Opening in May and on view through August, the 21 participants whose works will be featured are Ghazaleh Avarzamani, Nour Bishouty, Jesse Chun, Tom Chung, Common Accounts (Miles Gertler and Igor Bragado), Julia Dault, Kareem-Anthony Ferreira, Alexa Hatanaka, Aaron Jones, Pamila Matharu, Native Art Department International (Maria Hupfield and Jason Lujan), Oluseye, Pamela Phatsimo Sunstrum, Jagdeep Raina, Tony Romano, Jennifer Rose Sciarrino, Walter Scott, Azza El Siddique, Kara Springer, Sahar Te, and the collective of Parastoo Anoushahpour, Faraz Anoushahpour, and Ryan Ferko.
“In keeping with the interdisciplinary ethos of MOCA, this project will highlight a broad spectrum of cultural practitioners working in visual art, design, performance, digital technologies, and more. MOCA has approached the curatorial process for this project with a dedication to working collaboratively and horizontally with independent curators, participating artists, and cultural partners across the city and country,” said Artistic Director November Paynter.
In the summer of 2020, the curatorial team, comprising Daisy Desrosiers, Rui Mateus Amaral, and Paynter, conducted numerous studio visits with artists who work across varying disciplines and lines of inquiry. Consequently, this exhibition marks an important turn towards the city, highlighting some of the most energizing and dynamic artistic projects being developed locally today.
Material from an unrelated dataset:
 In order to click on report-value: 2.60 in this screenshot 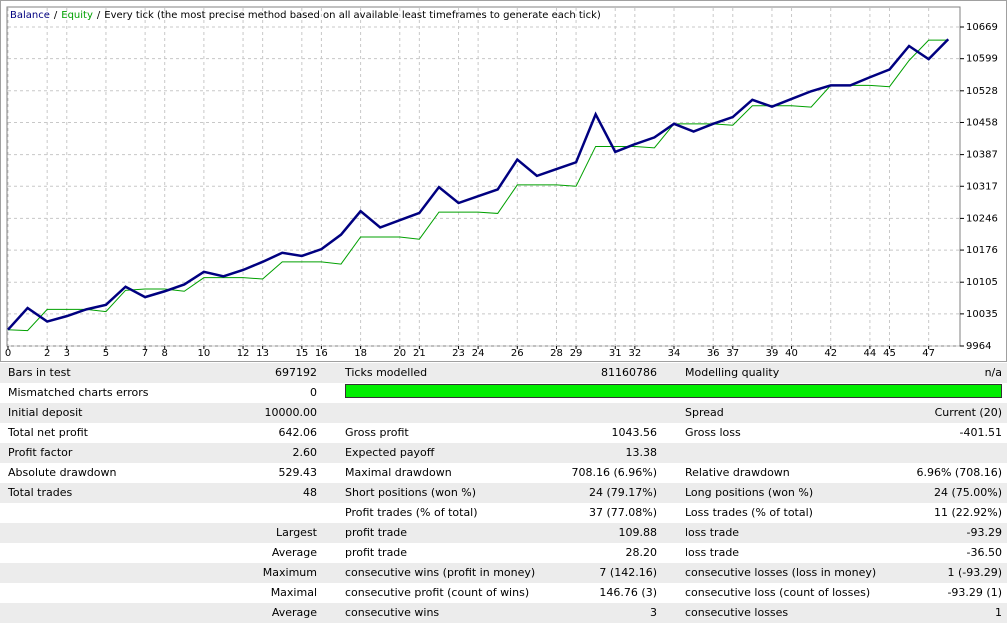, I will do `click(305, 452)`.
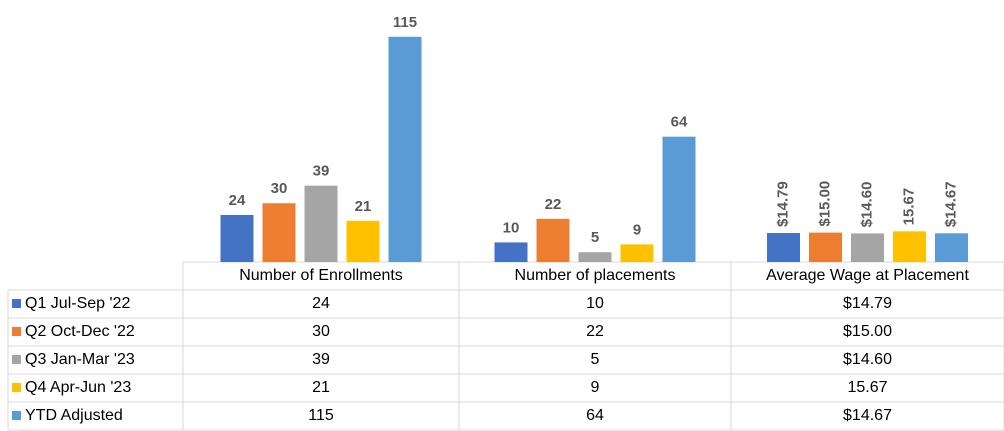 This screenshot has width=1004, height=431. Describe the element at coordinates (595, 332) in the screenshot. I see `table-cell: 22` at that location.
Through a number of partnerships, new commissions, and never-before-seen artworks, Greater Toronto Art 2021 is intended to support the Toronto community as we move through profound shifts in our society. Significantly two major commissions are being realized with key partners: artist Ghazaleh Avarzamani will create several large-scale sculptural works with support in part from ArtworxTO’s The Year of Public Art 2021, while the collective of Parastoo Anoushahpour, Faraz Anoushahpour, and Ryan Ferko have been selected to produce a site-specific immersive project with the National Film Board of Canada Digital Studio. In addition, the visual identity and a comprehensive publication created by Toronto studio BLOK Design will accompany the exhibition. This publication will also mark MOCA’s first foray into publishing with more projects planned over the coming years.
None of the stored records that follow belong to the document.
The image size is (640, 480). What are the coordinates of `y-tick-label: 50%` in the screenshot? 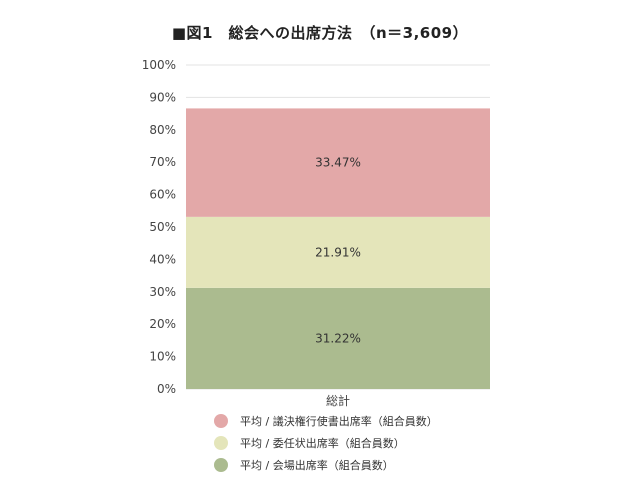 It's located at (162, 227).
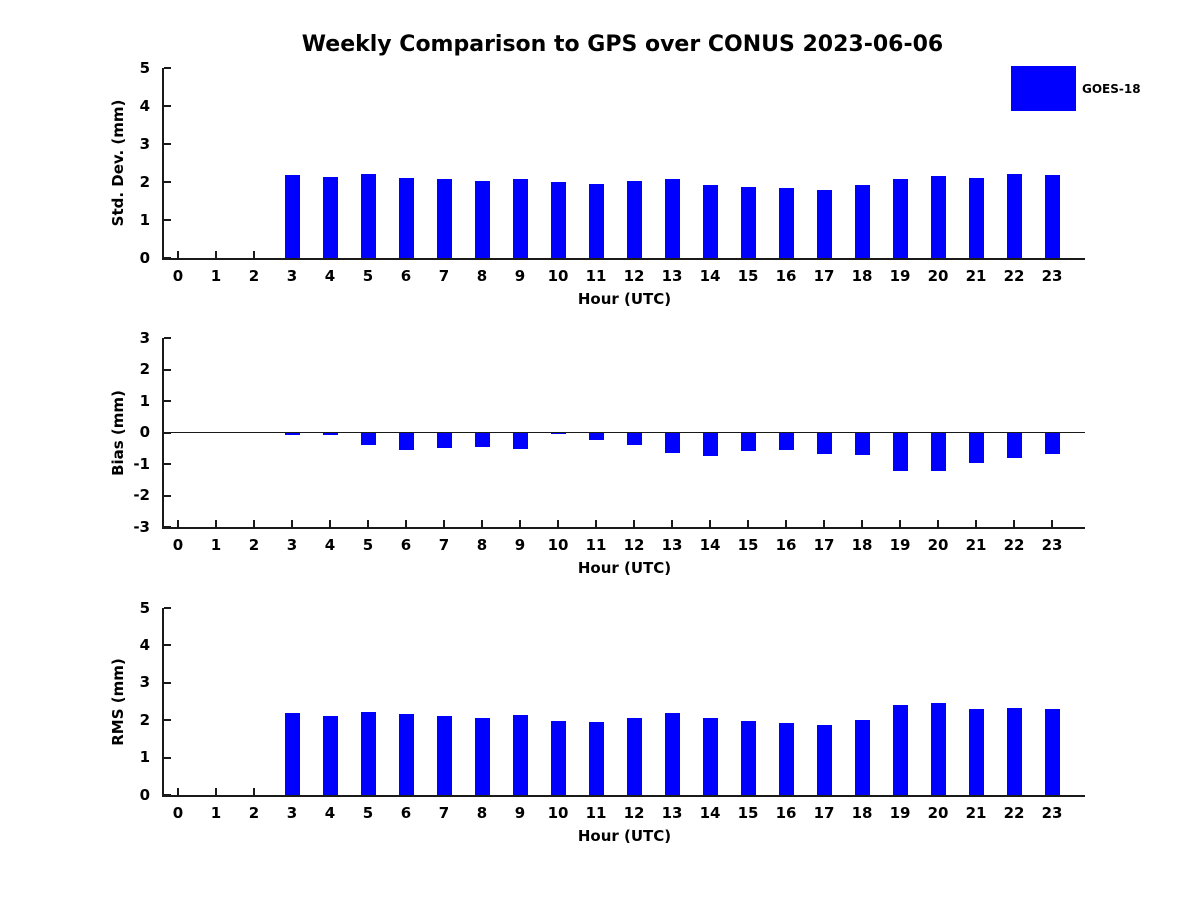 The image size is (1200, 900). Describe the element at coordinates (144, 644) in the screenshot. I see `y-tick-label: 4` at that location.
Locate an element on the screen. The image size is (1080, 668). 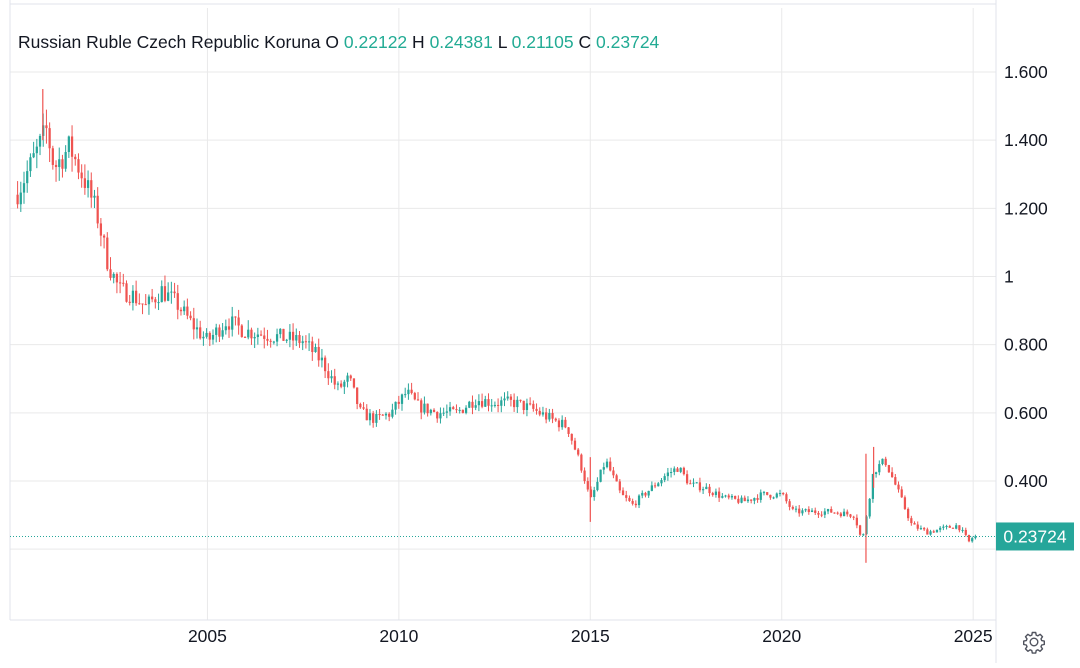
gear-icon is located at coordinates (1034, 642).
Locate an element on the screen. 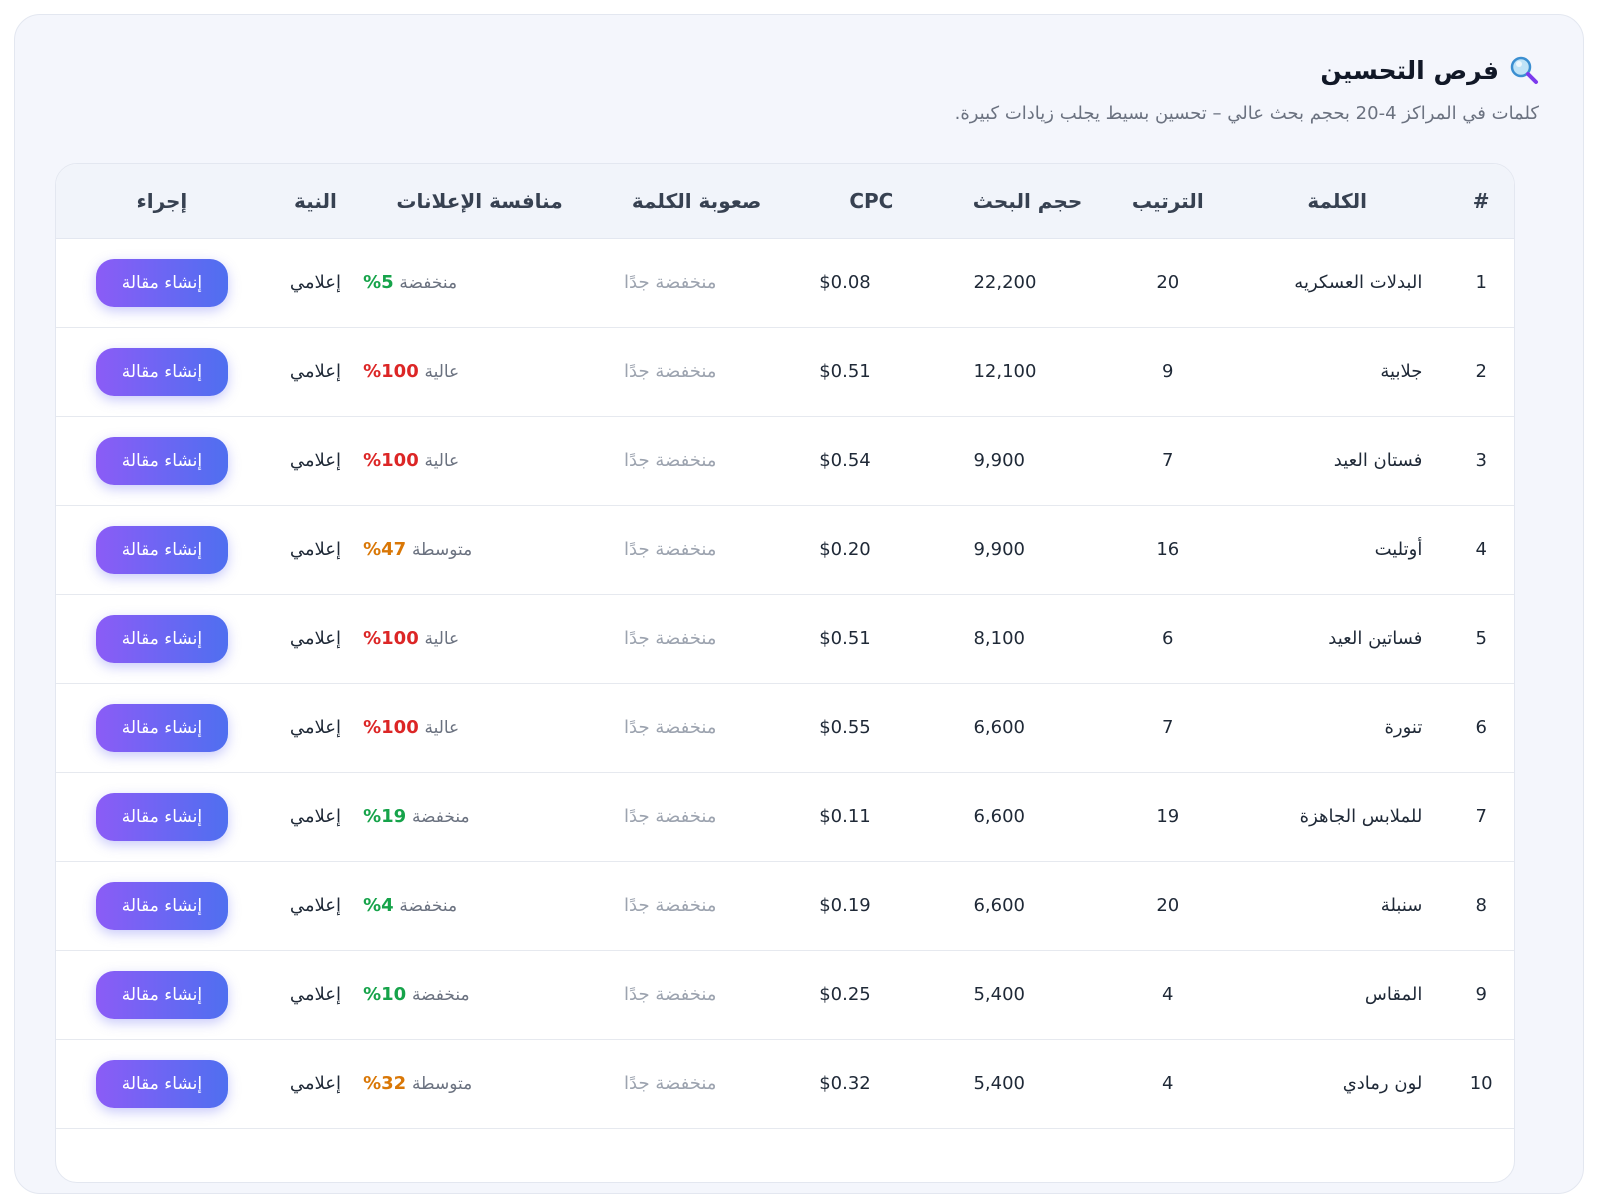 The height and width of the screenshot is (1194, 1600). competition-percent: 32% is located at coordinates (385, 1084).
Later in 2021, MOCA will unveil an exhibition by Iranian artist Shirin Neshat, her first major monograph in Canada in over 20 years. The exhibition will focus on Neshat’s most recent project Land of Dreams (2019), featuring over 60 large-scale photographic portraits and a video installation that marks a pivot in the artist’s gaze towards the “Western World.” Independent curator Farnoosh Talaee has been invited by MOCA to guest curate the public programmes that will accompany Neshat's exhibition.
About MOCA Toronto
MOCA Toronto is motivated by the principle that museums and their programmes are culturally and socially beneficial to the diversity of the communities they serve. MOCA supports and promotes forward-thinking artistic experimentation and provides a community space for enrichment, discourse, collaboration, and creativity. Working across all contemporary art forms, MOCA’s programmes empower local artists and engage the Toronto art scene while contributing to the international art community and scholarship.
MOCA is a not-for-profit charitable organization. The evolution of the Museum is made possible through a unique alliance with Castlepoint Auto Building Inc, public sector funders, private donors, members, sponsors, and a network of cross-sectoral partners.